“Erotic as a genre is not new to us. We have always had a strong tradition of it in India-- Kalidasa’s Shakuntala and Jayadeva’s Gita Govinda are laced with erotic descriptions and is a celebration of a woman’s physicality, the temples of Khajuraho are known for their erotic carvings, we are after all the land of the Kamasutra,” says former journalist and writer Sreemoyee Piu Kundu, whose erotic novel Sita’s Curse (Hachette) is going to be launched in April this year.

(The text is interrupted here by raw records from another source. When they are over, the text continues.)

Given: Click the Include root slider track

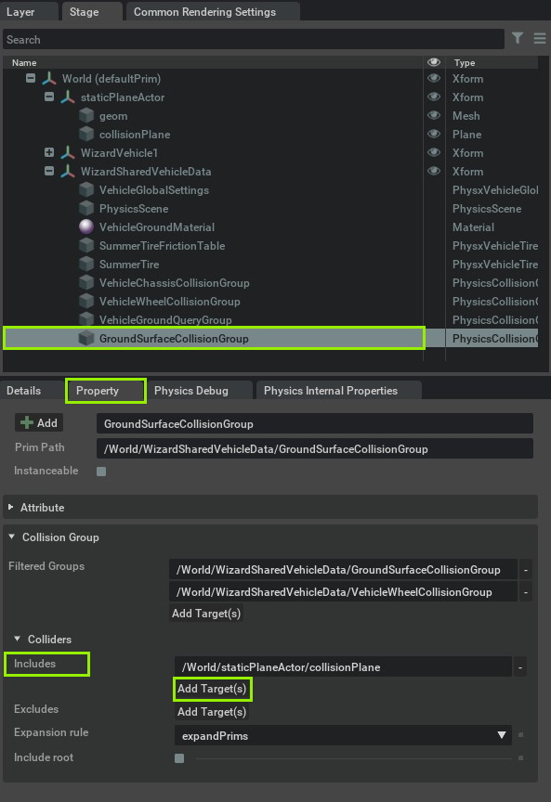Looking at the screenshot, I should [x=353, y=758].
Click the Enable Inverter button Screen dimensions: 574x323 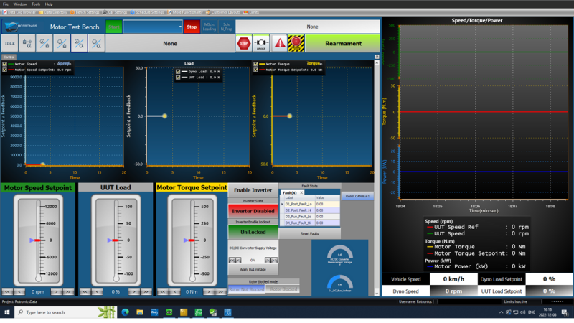[253, 190]
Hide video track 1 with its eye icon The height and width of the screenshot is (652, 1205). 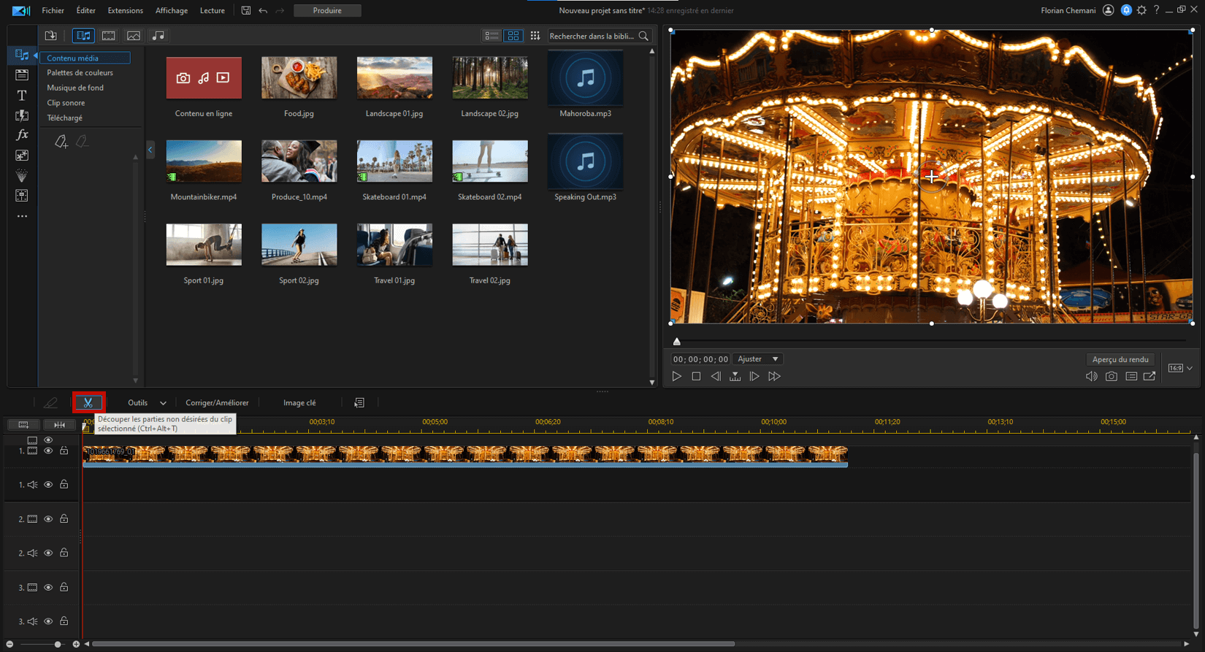coord(48,451)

Her book, a explosive sexual saga, describes the life, longing and sexual awakening of Meera Patel, a lower-middle class housewife living in a congested housing society in the suburbs of Mumbai and follows her metamorphosis from a small-town girl married off at 17 to a man she has never met to a woman who achieves freedom by giving in to desire. The book reaches its earth shattering climax (pun intended) on July 26, 2005—the day of the Mumbai floods that changed the history of the city and the lives of many of her people, forever.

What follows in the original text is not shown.